A partir de uma definição ampla de Estética, sinestesia visual, auditiva, sonora e tátil, serão abordados aqui temas ligados, sobretudo, às manifestações religiosas, míticas e artísticas. Imagens, metáforas, poéticas, como ilustrações e reflexos humanos no mundo e no Outro Mundo, também conhecido como Elphame.

quinta-feira, 24 de janeiro de 2013

A estética do movimento - Parte II



Os sentidos dos vivos e dos deuses

O clássico da Antropologia das Religiões, O Ramo de Ouro, de James Frazer remete-se profusamente à relação intrínseca entre o humano e o mundo da natureza. Assim, como Frazer, também Guinzburg em seu estudo sobre os benandanti, observou o mundo de metáforas e imagens poéticas fundamentais para ilustrar este universo fantástico dos ciclos sazonais. Estes ritos agrários/fúnebres não eram meramente repetidos mecanicamente, toda uma encenação e construção imagética e estética era imprescindível ao bom andamento mágico e devia ser recriada a cada novo evento. Há toda uma estética que remete ao movimento próprio à natureza, que mesmo repetindo é sempre inédita. Começa assim Frazer no capítulo dedicado ao mito do Rei Imolado, Adônis:

“ O espetáculo das grandes mudanças por que passa anualmente a face da terra impressionou profundamente a mente dos homens, em todos os tempos, e os levou a meditar sobre as causas de tão vastas e maravilhosas transformações. Sua curiosidade não era totalmente desinteressada, pois nem mesmo o selvagem  pode deixar de perceber quão íntima é a relação de sua própria vida com a vida da natureza, e como os mesmos processos que congelam o regato e despem a terra da vegetação ameaçam-no de extinção. Num certo estágio de seu desenvolvimento, os homens parecem ter imaginado que estavam em suas mãos os meios de evitar a calamidade potencial e que podiam apressar ou retardar a marcha das estações pela arte da magia. Assim sendo, realizaram cerimônias e recitaram fórmulas mágicas para fazer a chuva cair, o sol brilhar, os animais se multiplicarem e os frutos da terra crescerem” (p. 122)

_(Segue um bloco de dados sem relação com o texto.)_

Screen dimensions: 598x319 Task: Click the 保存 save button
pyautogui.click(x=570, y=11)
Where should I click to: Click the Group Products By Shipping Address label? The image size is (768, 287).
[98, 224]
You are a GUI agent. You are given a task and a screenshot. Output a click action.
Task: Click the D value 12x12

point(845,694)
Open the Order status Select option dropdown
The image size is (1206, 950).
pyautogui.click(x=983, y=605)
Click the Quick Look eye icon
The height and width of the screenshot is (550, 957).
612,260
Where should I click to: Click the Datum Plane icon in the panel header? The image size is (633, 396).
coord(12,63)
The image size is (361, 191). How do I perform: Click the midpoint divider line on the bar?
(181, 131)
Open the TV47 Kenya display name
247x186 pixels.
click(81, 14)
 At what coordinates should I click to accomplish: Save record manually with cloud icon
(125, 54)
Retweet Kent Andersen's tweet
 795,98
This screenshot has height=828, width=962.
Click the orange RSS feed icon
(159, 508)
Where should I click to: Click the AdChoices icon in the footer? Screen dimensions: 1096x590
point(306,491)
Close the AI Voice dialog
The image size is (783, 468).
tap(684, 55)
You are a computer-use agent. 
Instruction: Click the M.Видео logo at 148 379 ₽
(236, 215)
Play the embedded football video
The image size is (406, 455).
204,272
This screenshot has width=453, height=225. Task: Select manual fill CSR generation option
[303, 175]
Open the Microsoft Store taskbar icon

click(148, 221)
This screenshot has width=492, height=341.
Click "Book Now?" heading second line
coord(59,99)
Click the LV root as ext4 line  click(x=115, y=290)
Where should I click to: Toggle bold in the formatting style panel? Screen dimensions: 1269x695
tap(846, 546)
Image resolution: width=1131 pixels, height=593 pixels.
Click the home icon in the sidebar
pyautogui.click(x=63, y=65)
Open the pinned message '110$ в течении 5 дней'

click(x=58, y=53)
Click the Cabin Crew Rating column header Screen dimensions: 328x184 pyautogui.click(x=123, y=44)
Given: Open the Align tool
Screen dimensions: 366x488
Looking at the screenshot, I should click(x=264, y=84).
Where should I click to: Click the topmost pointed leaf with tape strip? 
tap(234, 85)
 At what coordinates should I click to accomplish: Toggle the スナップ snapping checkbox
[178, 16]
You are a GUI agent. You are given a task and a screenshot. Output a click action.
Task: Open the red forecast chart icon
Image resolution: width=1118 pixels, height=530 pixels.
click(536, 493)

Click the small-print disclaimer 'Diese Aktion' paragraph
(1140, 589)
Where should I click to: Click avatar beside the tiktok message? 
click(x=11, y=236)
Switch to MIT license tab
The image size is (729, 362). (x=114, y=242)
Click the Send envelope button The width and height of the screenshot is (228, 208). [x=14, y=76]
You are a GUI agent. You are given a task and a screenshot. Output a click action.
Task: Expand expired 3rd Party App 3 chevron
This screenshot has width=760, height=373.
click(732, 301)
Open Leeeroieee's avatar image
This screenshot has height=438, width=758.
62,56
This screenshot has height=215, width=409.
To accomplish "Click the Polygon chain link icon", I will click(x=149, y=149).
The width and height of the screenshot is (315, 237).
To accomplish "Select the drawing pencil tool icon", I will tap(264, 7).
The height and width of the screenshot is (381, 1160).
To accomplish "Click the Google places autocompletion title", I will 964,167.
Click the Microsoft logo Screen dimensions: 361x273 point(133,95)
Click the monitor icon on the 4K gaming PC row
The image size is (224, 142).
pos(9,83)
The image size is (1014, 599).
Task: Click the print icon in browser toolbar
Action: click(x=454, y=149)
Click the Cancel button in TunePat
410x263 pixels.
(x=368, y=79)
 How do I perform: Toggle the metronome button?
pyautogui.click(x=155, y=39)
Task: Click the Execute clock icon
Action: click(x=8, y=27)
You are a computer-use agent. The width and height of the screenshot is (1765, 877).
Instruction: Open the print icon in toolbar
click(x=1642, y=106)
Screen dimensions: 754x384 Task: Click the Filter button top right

Que fórmulas mágicas eram essas senão poesia? A poesia é a linguagem dos magos, dos filhos da Musa, como afirma Robert Graves em A Deusa Branca. E as cerimônias são a encenação das sensações, das sinestesias advindas da vida na natureza. A mimeses, o ato de imitar como forma de comunicação mágica, justifica a máscara ritual, os chifres. Justifica a imolação do Rei para regar os campos com seu sangue, assim como no mito de Adônis, de Osisris ou de Átis. O Rei é mimeticamente a semente do carvalho, que cai na terra, apodrece, morre, dela renascendo.

Filme O Homem de Palha.

A poética das encenações rituais pagãs aparece nos hinos e cantos, como no do deus babilônico Tamuz, comparado às plantas que murcham rapidamente (FRAZER, p. 123):

“A tamarga que, no pomar, água não bebeu,
cuja copa nos campos não deitou flores,
o salgueiro que, à margem do regato, não se regozija
e cujas raízes foram arrancadas,
a erva que no jardim água não bebeu”.

A morte de Tamuz parece ter sido chorada anualmente ao som de flautas no solstício de verão. Parece que as “nênias” eram cantadas junto a uma efígie do deus morto, lavada com água pura, ungida com óleo e vestida de vermelho. Segundo Frazer, incenso era queimado como para estimular os sentidos adormecidos do deus com seu odor pungente e despertá-lo do sono da morte.

Continua...

Referências desta parte
FRAZER, James George. O ramo de ouro. Edição de Mary Douglas. Resumo e ilustração de Sabine MacCormack. São Paulo: Círculo do Livro, 1982.
GINZBURG, Carlo. Os andarilhos do bem: feitiçarias e cultos agrários nos séculos XVI e XVII. Trad. Jônas Batista Neto. São Paulo: Companhia das Letras, 1988.
GRAVES, Robert. A Deusa Branca: uma gramática histórica do mito poético. Trad.: Bento de Lima. Rio de Janeiro: Bertrand Brasil, 2003.

Sugestão de leitura:
Portugueses celebram rituais pagãos no Alentejo

2 comentários:

  1. Oi Lu. Estava lendo seu post e a sugestão de leitura, quando lembrei que não apenas no Alentejo, mas também no norte de Portugal há evidências de práticas rituais ancestrais pré-românicas. O norte de Portugal e toda a região da Galícia, antes da invasão romana, foram habitadoz pelos povos celtas e lá há muito indícios dessa presença. Eu estive num local muito mágico, ruinas de um povoado celta chamado Citania de Briteiros, em Guimarães. Em Santiago de Compostela também, parece que era um local mágico de práticas rituais já muito conhecido antes dos católicos se apropriarem do espaço e implantarem as suas tradições cristãs. Comprei lá uma bruxa. As bruxas são adoradas lá. Você iria adorar!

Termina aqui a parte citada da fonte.